## WHAT IS EXPECTED
Copy out all lines in the data below containing the string "page".

## AVAILABLE DATA
# # # # # # #

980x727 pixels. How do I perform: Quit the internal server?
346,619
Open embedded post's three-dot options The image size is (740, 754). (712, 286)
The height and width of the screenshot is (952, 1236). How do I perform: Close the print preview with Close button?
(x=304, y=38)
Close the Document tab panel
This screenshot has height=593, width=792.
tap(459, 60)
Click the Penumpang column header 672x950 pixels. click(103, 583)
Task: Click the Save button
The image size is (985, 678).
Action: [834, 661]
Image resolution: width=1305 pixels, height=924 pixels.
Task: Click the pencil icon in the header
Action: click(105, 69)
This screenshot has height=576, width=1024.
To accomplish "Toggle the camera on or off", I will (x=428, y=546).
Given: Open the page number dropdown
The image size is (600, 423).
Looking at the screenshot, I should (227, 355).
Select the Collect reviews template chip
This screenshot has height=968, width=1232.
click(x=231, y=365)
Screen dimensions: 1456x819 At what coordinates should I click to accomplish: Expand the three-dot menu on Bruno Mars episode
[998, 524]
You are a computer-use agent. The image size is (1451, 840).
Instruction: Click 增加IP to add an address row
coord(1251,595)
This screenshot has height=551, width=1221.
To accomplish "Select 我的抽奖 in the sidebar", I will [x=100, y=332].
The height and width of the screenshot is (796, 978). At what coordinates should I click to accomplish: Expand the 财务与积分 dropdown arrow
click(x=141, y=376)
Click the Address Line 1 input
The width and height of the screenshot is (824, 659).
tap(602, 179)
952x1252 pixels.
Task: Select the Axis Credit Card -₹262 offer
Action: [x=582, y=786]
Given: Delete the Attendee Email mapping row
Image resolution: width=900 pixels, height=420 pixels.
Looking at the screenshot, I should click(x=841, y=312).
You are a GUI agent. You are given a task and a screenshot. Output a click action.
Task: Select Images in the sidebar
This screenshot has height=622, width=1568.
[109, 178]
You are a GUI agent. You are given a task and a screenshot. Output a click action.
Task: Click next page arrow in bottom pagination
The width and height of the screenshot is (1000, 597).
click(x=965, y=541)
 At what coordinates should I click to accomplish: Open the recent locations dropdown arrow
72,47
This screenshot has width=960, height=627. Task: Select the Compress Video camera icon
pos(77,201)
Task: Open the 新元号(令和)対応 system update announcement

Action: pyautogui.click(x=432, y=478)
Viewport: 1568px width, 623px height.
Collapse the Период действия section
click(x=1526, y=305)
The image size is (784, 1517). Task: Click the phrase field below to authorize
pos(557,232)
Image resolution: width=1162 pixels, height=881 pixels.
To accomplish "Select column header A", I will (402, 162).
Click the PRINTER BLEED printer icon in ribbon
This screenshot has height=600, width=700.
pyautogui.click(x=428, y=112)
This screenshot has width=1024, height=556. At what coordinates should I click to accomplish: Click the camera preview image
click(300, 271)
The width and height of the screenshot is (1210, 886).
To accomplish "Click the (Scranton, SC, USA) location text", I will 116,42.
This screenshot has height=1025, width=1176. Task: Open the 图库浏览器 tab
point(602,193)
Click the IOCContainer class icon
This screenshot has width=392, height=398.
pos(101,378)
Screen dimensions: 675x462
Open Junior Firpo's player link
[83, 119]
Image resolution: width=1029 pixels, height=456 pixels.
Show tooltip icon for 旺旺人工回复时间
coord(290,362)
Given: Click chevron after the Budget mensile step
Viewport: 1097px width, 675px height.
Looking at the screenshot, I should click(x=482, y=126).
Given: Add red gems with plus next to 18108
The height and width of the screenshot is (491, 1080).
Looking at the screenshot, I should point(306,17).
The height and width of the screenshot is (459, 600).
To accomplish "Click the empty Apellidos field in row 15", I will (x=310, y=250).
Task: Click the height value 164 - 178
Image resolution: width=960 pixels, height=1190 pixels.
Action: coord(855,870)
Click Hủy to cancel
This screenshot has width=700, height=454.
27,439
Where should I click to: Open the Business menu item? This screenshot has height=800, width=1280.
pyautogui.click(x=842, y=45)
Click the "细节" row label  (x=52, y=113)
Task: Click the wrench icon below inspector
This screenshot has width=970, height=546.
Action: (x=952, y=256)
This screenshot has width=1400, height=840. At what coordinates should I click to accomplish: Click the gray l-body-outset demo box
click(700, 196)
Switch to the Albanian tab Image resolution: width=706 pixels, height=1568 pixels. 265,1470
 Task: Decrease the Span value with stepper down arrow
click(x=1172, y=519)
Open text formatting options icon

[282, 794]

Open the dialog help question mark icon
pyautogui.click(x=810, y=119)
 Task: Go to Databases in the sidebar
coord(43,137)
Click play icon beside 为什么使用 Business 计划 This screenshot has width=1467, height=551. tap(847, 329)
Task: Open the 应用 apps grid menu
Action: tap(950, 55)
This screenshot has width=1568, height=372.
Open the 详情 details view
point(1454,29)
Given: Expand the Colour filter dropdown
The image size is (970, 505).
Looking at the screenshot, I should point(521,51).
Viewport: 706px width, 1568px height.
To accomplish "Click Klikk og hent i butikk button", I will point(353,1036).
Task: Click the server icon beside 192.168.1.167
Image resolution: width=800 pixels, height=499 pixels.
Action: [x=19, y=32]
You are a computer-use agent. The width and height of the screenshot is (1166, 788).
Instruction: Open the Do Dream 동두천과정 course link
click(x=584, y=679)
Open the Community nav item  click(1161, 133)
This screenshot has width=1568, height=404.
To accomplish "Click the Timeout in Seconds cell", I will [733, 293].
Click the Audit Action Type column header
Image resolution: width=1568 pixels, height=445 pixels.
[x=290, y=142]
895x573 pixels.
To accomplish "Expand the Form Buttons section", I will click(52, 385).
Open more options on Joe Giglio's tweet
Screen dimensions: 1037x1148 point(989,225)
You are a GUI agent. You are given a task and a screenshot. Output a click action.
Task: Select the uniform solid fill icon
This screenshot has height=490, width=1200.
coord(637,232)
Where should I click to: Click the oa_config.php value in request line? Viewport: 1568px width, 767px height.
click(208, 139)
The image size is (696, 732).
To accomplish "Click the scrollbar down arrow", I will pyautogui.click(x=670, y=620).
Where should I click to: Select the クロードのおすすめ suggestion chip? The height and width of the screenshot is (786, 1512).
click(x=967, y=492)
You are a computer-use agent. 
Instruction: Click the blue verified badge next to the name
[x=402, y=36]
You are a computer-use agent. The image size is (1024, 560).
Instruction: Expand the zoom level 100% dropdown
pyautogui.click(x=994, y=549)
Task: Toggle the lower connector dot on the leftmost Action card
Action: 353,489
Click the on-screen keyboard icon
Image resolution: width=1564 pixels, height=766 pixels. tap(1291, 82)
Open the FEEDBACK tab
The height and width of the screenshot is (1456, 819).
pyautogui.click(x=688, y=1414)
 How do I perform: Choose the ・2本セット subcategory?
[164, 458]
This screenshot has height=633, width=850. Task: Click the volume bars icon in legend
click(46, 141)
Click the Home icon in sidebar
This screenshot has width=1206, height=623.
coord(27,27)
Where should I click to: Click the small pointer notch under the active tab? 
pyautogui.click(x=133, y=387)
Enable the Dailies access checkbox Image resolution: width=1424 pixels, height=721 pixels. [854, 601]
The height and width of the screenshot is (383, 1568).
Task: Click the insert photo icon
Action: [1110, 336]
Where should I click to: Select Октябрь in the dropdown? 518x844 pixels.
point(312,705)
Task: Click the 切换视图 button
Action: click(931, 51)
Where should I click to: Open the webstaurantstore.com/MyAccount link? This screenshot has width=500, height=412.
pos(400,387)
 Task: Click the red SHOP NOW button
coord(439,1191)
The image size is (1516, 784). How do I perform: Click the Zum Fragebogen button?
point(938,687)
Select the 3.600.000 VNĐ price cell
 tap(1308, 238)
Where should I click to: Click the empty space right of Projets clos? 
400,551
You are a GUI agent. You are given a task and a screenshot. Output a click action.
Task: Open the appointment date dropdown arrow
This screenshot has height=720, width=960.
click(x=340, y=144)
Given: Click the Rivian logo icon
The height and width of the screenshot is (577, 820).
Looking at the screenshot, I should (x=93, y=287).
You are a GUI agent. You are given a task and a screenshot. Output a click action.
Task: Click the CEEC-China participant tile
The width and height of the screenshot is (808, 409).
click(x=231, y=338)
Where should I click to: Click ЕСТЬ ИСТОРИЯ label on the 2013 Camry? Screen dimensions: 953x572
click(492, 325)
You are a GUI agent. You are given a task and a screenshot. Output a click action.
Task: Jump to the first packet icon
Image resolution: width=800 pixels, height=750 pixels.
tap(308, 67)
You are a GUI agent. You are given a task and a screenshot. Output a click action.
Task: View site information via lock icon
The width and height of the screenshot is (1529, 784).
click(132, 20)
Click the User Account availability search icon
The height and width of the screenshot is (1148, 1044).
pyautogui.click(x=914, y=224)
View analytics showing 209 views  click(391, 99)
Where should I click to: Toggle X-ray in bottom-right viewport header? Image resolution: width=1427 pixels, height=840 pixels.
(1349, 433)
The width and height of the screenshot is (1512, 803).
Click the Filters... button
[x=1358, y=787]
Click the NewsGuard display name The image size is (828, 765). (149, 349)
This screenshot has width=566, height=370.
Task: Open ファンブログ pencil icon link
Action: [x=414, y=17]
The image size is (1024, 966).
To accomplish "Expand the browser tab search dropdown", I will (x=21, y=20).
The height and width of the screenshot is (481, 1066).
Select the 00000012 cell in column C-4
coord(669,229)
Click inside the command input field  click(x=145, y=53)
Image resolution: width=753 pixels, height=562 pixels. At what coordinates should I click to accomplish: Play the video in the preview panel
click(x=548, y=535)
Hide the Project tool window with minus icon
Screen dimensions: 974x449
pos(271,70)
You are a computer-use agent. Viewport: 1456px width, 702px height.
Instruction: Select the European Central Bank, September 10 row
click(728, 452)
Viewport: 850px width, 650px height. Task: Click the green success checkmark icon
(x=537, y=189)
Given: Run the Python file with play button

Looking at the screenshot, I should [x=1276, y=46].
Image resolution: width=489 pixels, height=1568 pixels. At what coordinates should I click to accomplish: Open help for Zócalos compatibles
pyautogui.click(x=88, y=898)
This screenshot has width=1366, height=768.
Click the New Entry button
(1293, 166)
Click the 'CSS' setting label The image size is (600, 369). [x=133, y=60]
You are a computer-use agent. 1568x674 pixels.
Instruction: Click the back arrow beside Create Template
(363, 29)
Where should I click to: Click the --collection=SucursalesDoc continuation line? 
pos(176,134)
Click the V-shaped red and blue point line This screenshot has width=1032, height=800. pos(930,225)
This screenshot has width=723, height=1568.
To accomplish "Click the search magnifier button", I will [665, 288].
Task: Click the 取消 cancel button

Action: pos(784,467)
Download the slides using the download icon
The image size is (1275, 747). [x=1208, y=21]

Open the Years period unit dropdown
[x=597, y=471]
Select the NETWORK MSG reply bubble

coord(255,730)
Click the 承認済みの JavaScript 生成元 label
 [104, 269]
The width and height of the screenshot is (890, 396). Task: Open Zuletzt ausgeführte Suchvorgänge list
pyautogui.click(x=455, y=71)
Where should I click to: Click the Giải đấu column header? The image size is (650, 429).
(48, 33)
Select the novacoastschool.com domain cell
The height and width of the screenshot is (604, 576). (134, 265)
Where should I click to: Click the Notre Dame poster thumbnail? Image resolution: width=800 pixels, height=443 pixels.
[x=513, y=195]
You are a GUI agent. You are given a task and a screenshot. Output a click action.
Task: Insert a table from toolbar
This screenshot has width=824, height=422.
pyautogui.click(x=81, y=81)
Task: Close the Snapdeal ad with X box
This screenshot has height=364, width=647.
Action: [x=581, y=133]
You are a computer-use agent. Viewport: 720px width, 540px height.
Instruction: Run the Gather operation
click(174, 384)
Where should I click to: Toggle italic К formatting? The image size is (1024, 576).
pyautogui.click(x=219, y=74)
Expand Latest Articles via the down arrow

# # # # # # #

## TASK RESULT
Given: Open the page number dropdown
Task: Click next page arrow in bottom pagination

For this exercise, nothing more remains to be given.